Start of The records
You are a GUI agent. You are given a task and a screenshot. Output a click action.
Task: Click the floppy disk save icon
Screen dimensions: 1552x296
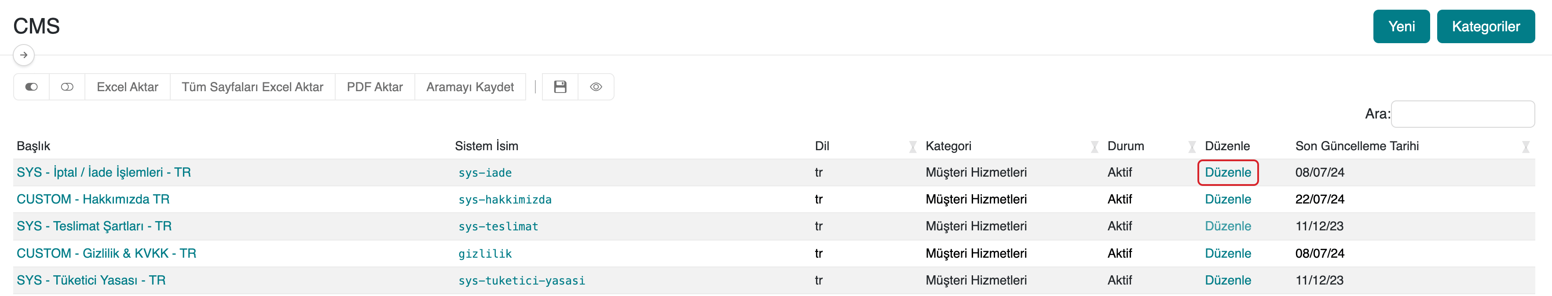coord(560,87)
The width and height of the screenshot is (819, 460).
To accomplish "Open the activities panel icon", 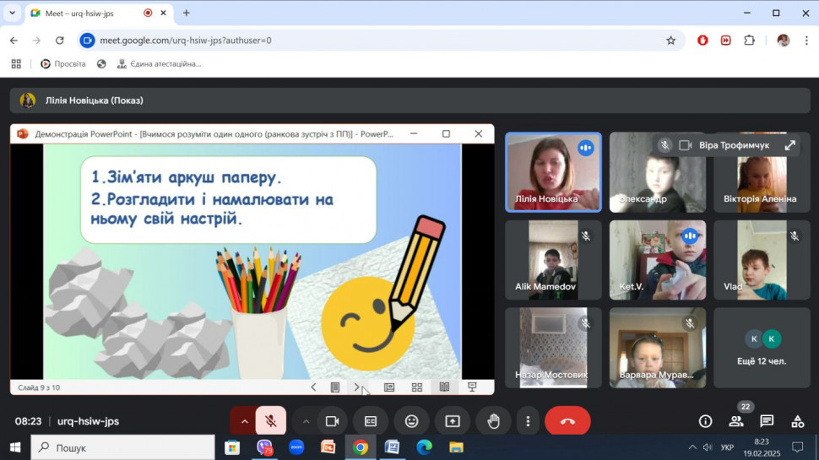I will pos(797,421).
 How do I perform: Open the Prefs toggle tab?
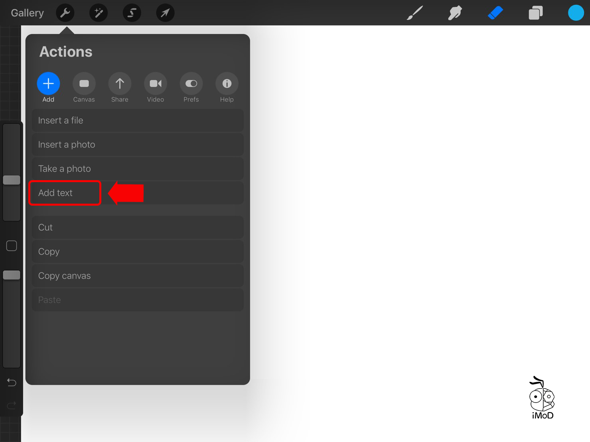pyautogui.click(x=191, y=87)
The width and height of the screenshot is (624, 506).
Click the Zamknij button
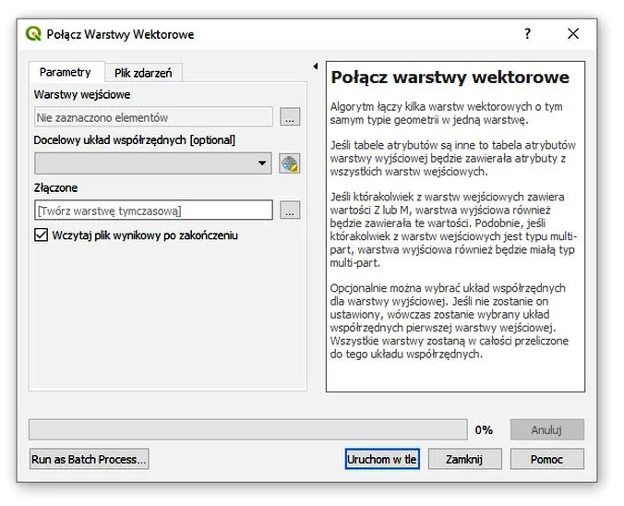pos(464,459)
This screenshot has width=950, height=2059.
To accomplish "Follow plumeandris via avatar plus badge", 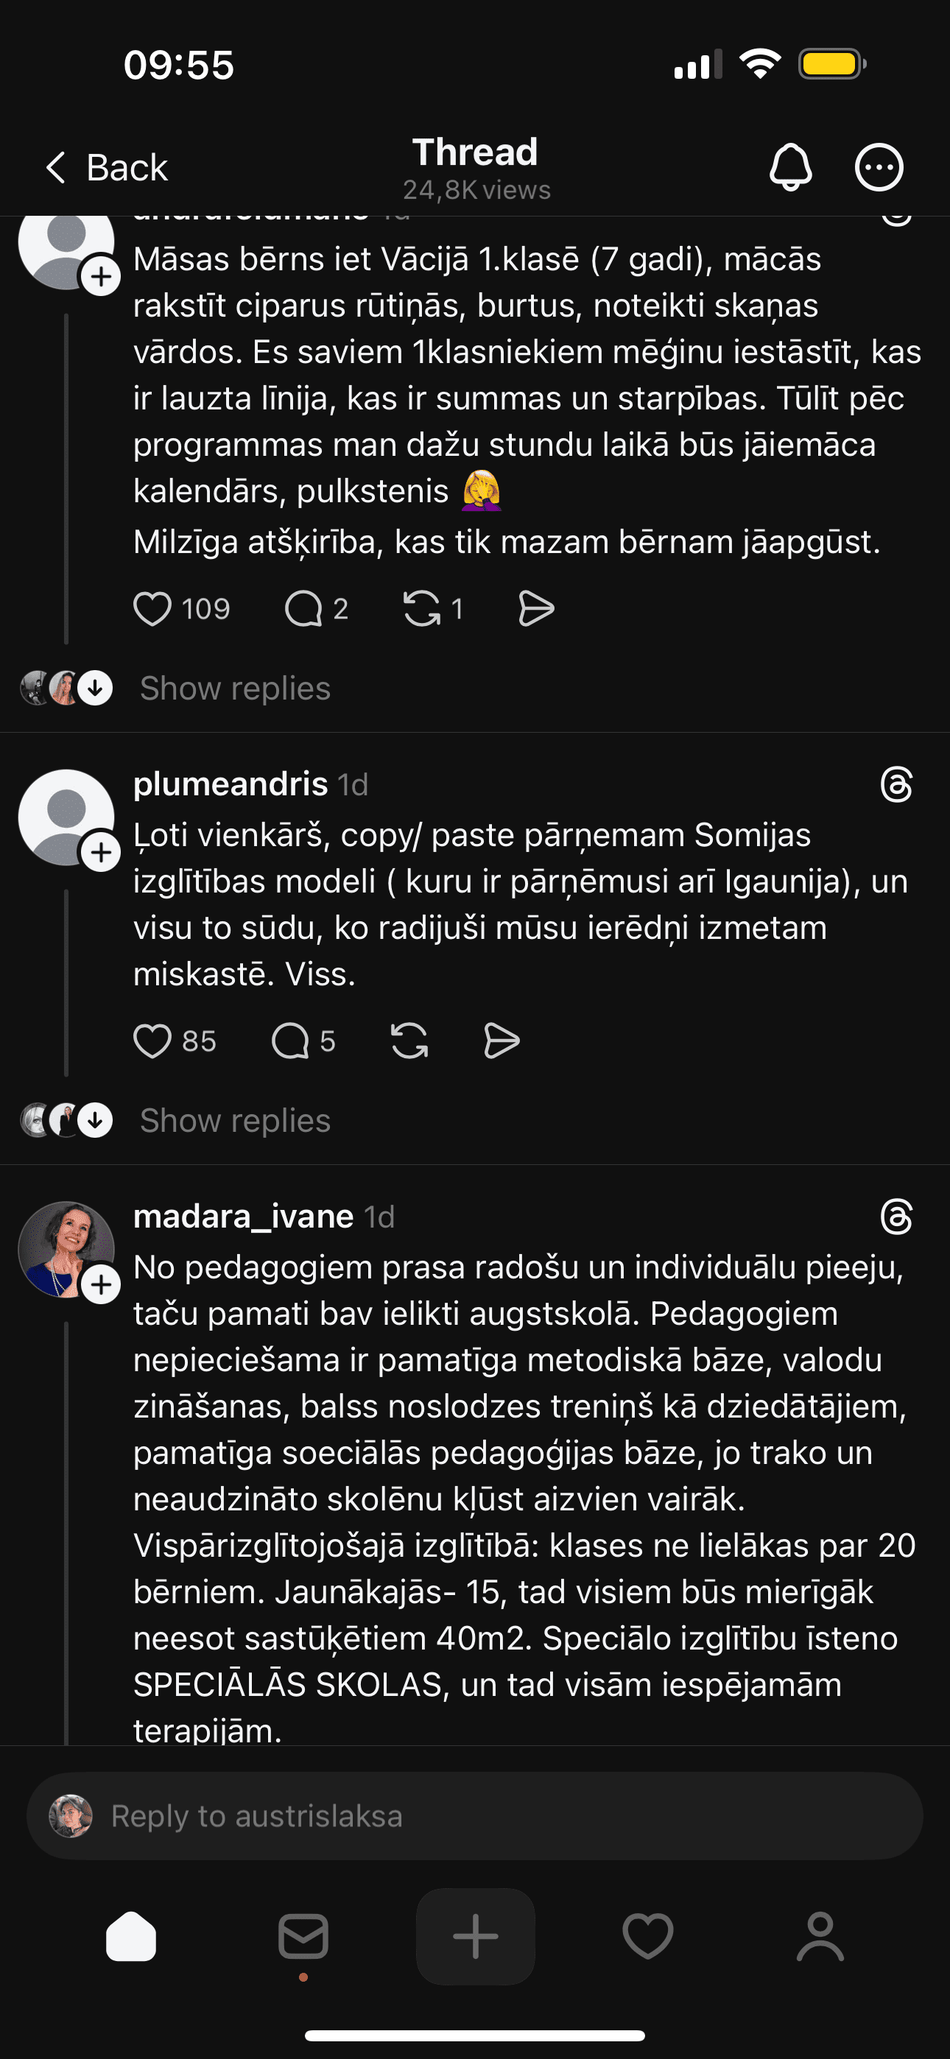I will (101, 852).
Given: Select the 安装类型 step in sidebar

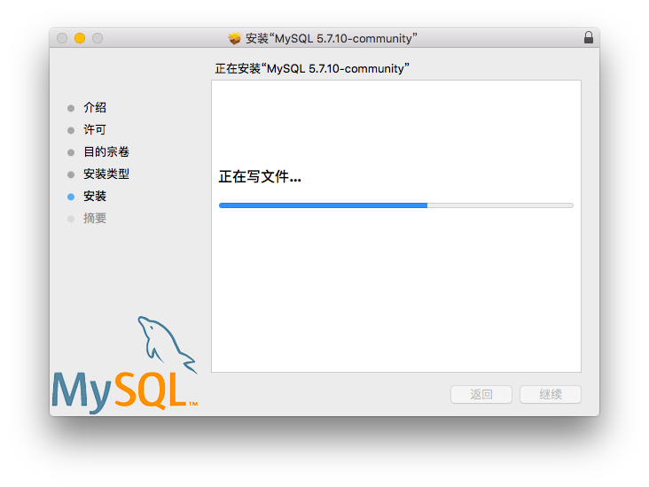Looking at the screenshot, I should point(106,174).
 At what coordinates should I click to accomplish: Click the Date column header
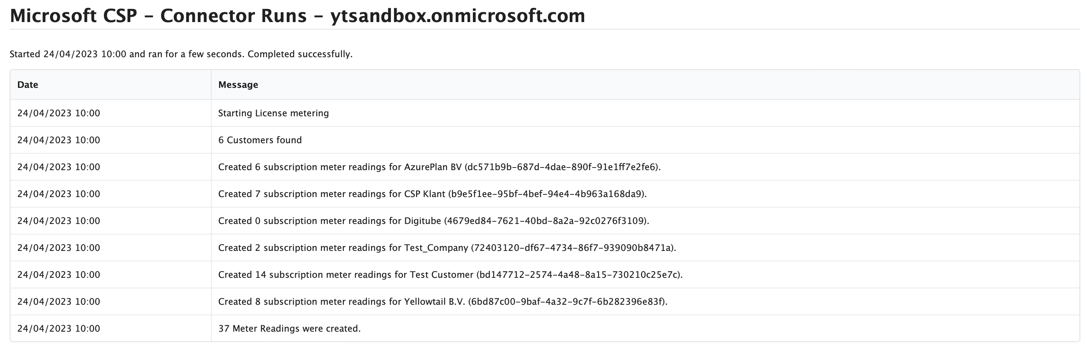(x=28, y=85)
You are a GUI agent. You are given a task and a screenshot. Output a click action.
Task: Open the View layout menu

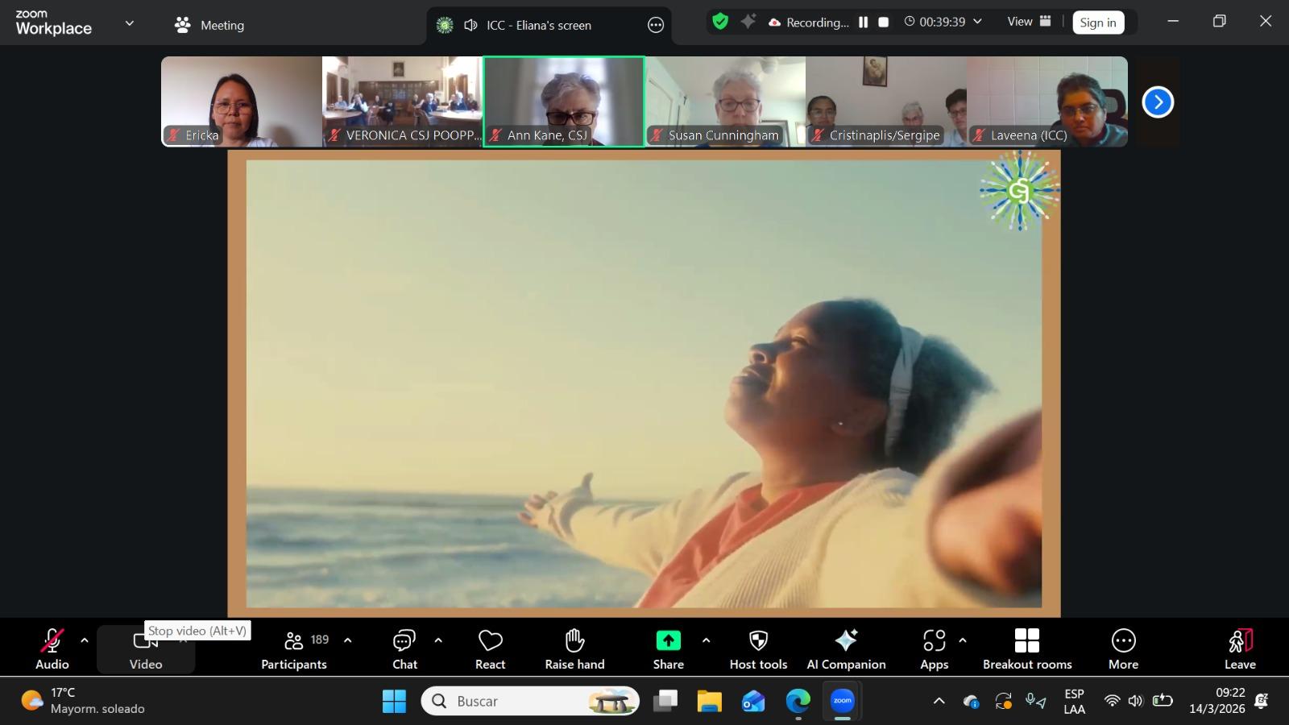click(1029, 22)
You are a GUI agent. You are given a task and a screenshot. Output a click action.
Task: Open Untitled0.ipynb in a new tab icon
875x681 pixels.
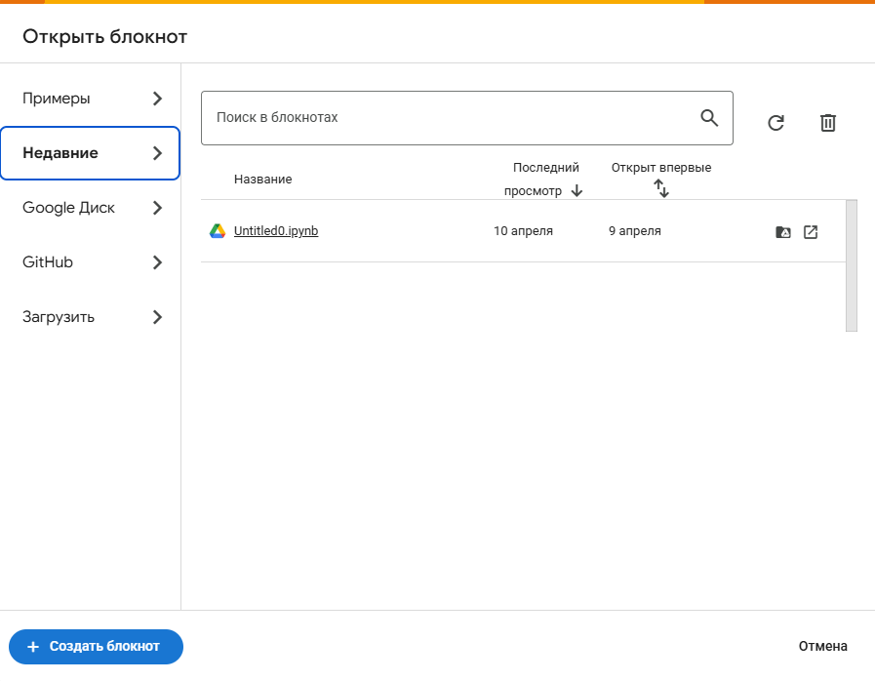point(812,231)
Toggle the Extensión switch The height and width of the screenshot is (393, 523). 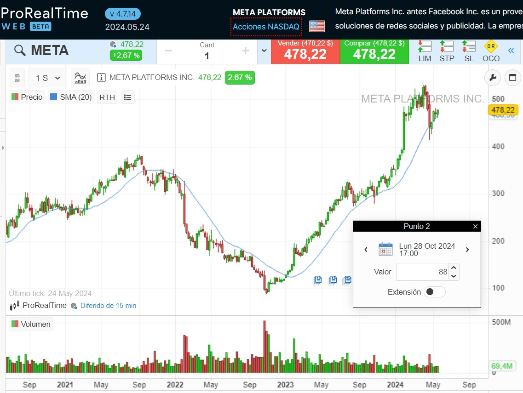click(x=434, y=292)
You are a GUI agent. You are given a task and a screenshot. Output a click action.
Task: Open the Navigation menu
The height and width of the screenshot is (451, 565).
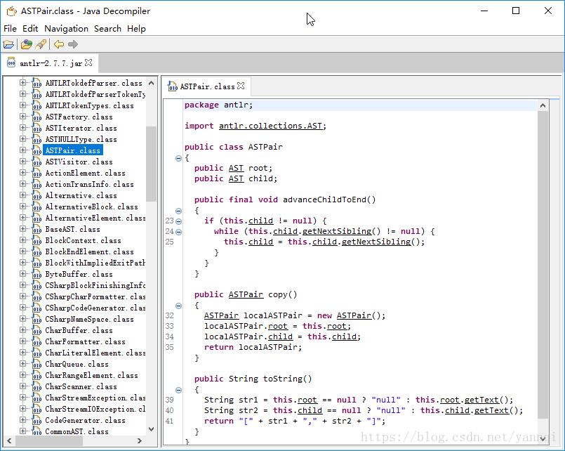point(66,29)
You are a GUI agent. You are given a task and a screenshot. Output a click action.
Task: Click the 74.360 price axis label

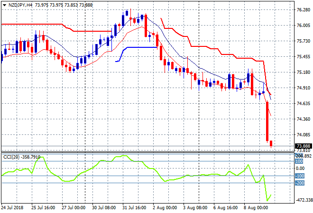pyautogui.click(x=302, y=119)
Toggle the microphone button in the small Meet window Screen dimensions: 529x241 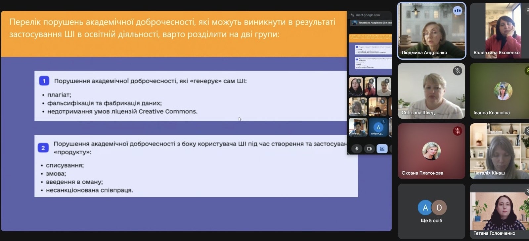[x=357, y=149]
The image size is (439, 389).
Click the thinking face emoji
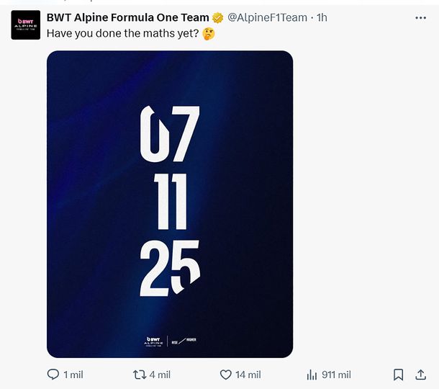point(209,34)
End of The records
Each line from the one containing "The image size is (439, 389)." to the final line of the data must be printed exactly, both included, with nothing else and no pictures.

◆ **Result of the exercise**
The image size is (439, 389).
Click the thinking face emoji
point(209,34)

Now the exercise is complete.